## Problem
What you return must be the lines of the data that hold the word "agent".
====== Extracted entries
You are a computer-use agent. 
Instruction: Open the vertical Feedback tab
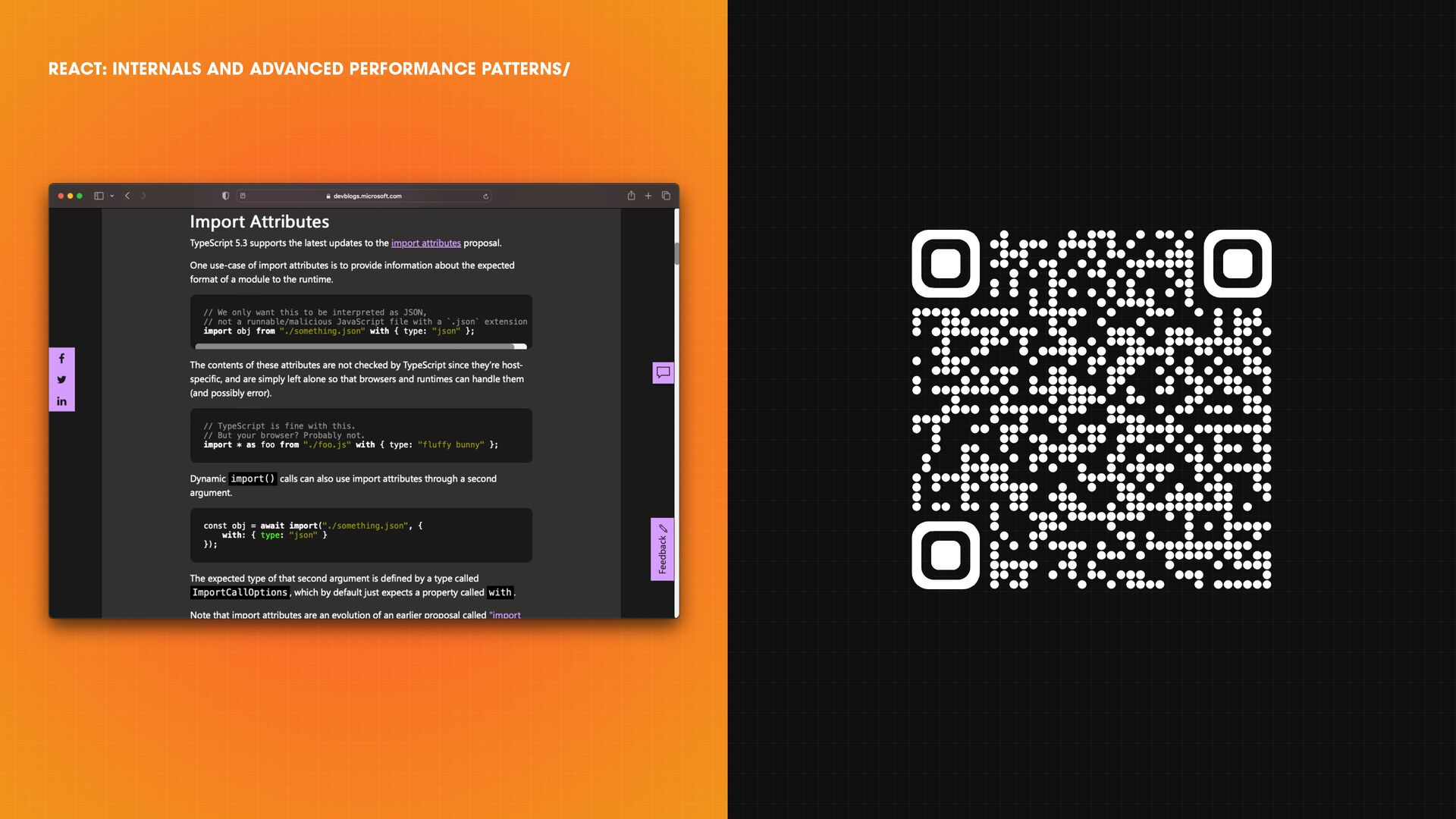click(662, 549)
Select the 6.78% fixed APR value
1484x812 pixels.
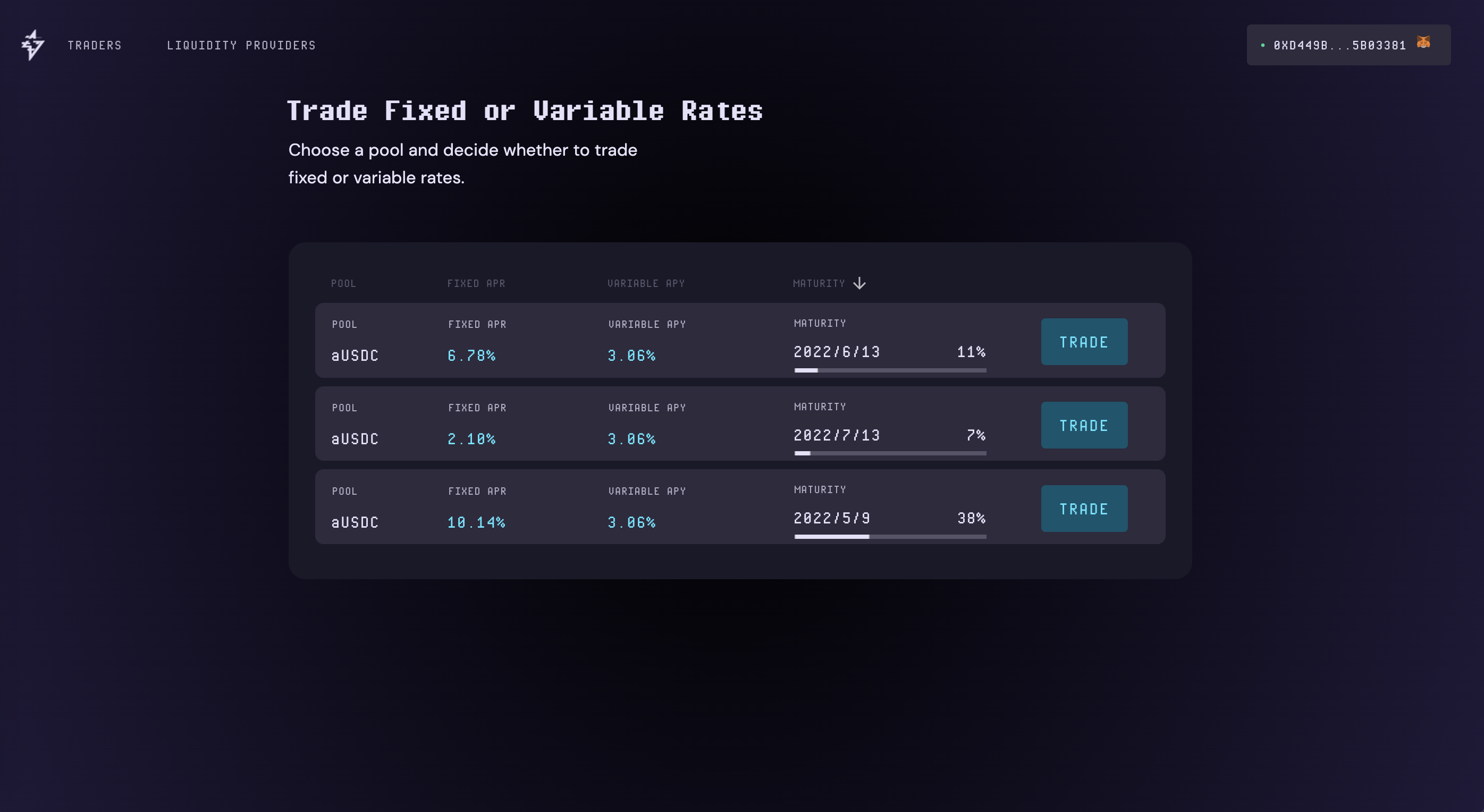(x=471, y=356)
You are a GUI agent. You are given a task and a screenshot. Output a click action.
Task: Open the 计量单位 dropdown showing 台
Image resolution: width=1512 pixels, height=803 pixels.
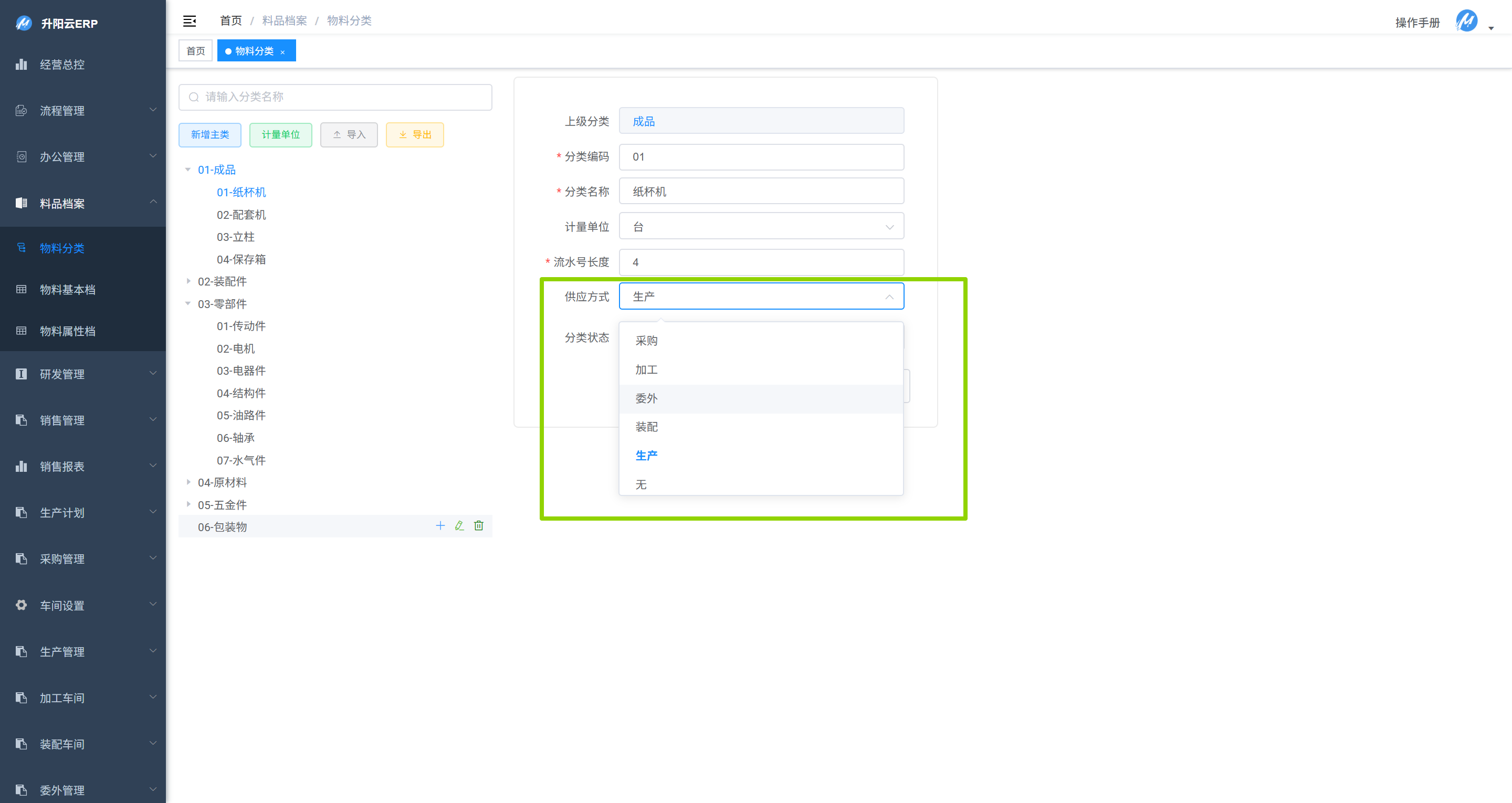point(761,227)

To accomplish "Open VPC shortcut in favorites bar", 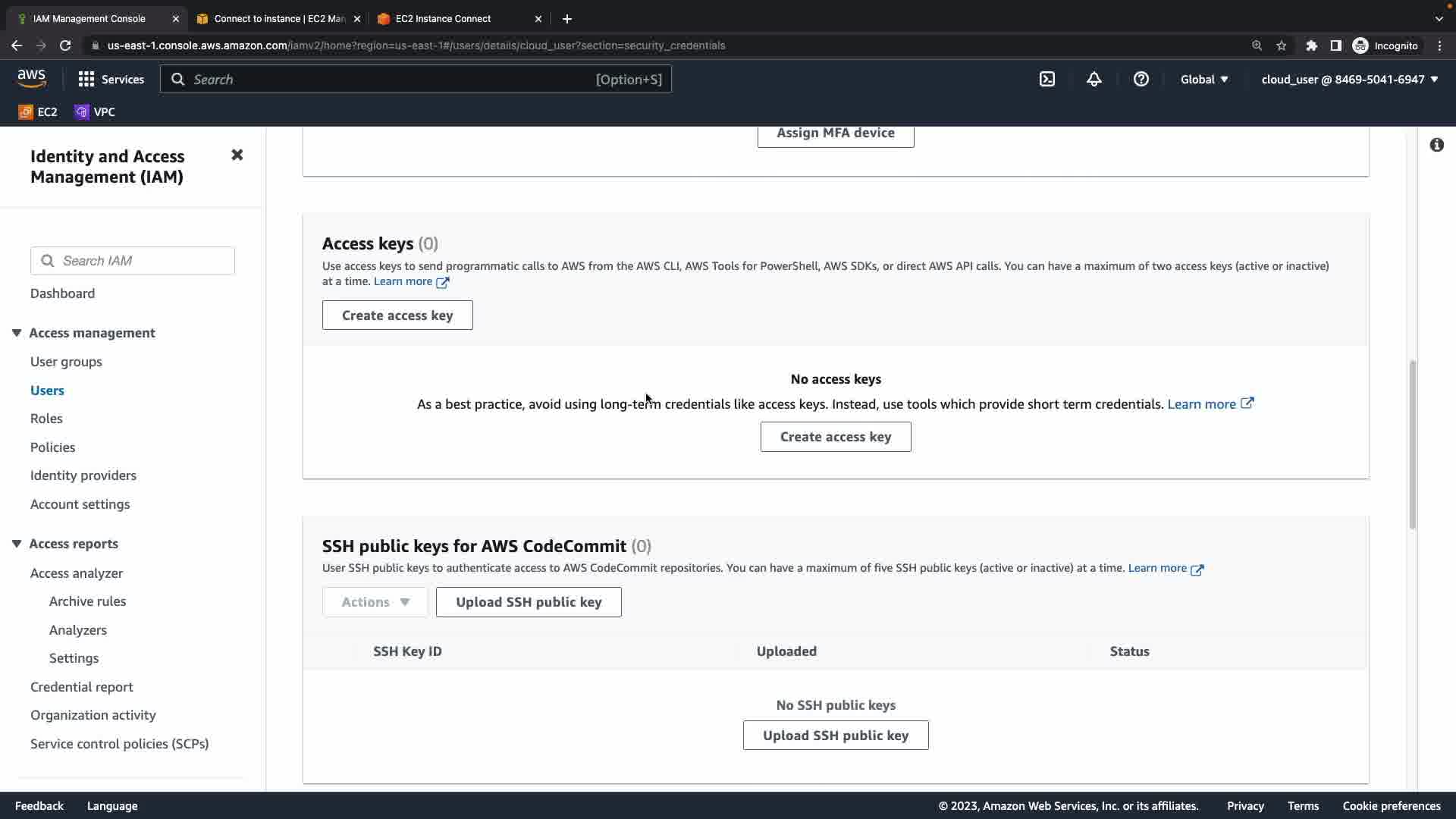I will (x=95, y=112).
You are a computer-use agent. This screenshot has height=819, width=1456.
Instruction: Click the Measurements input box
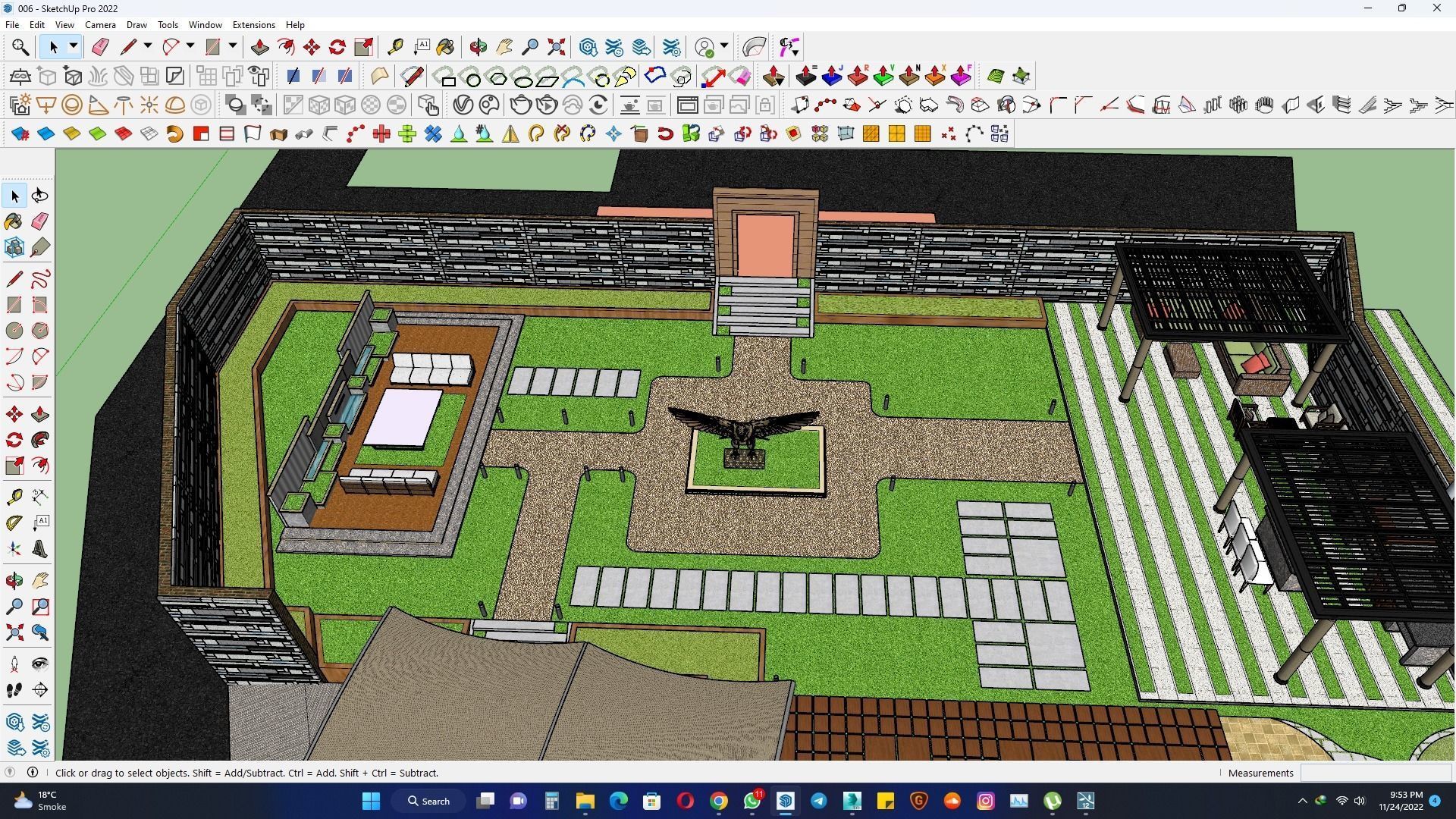[x=1375, y=773]
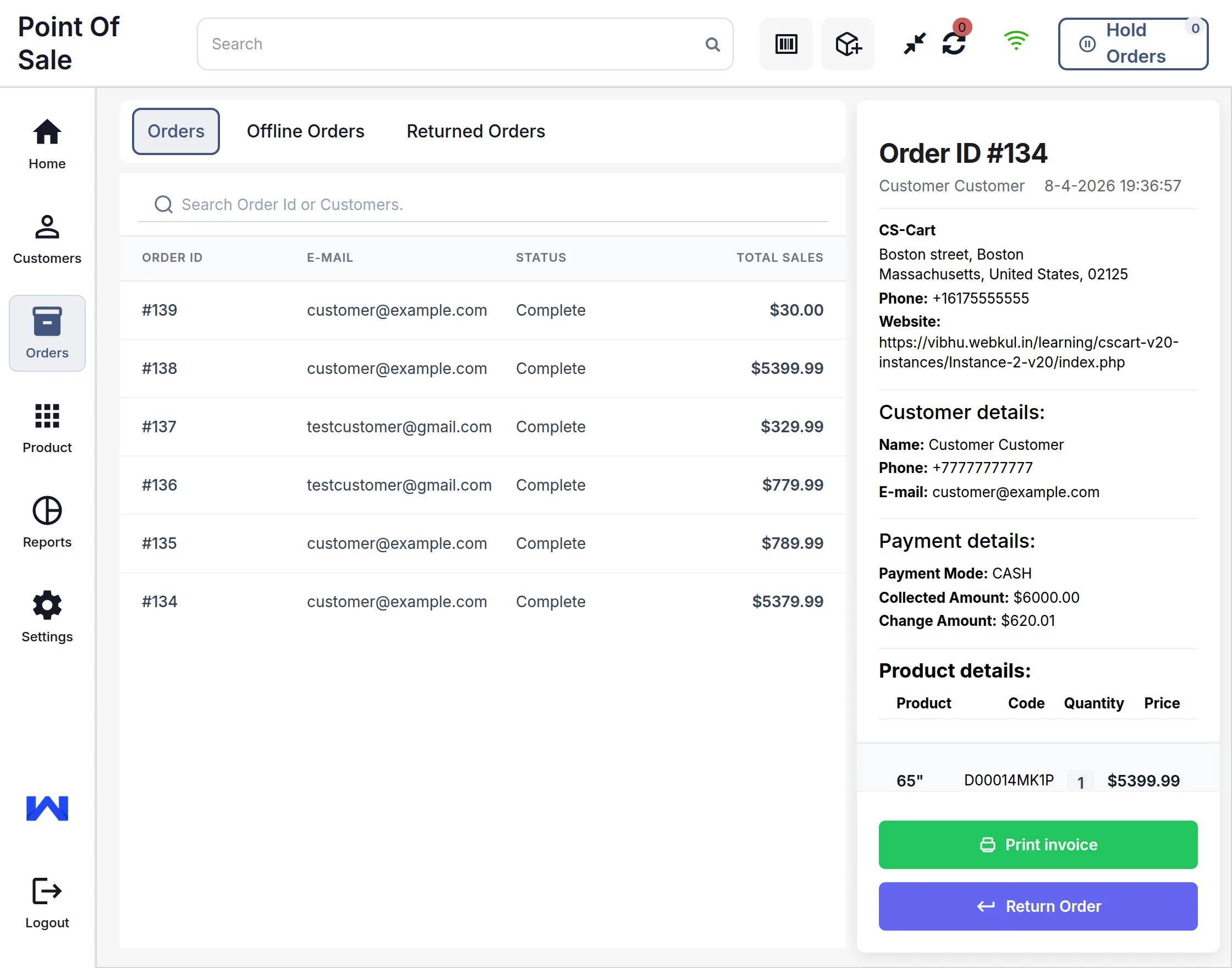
============
## Output
You are a computer-use agent. 
You are a GUI agent. You are given a task and a screenshot. Output a click action.
You are a computer-use agent. This screenshot has height=819, width=1456.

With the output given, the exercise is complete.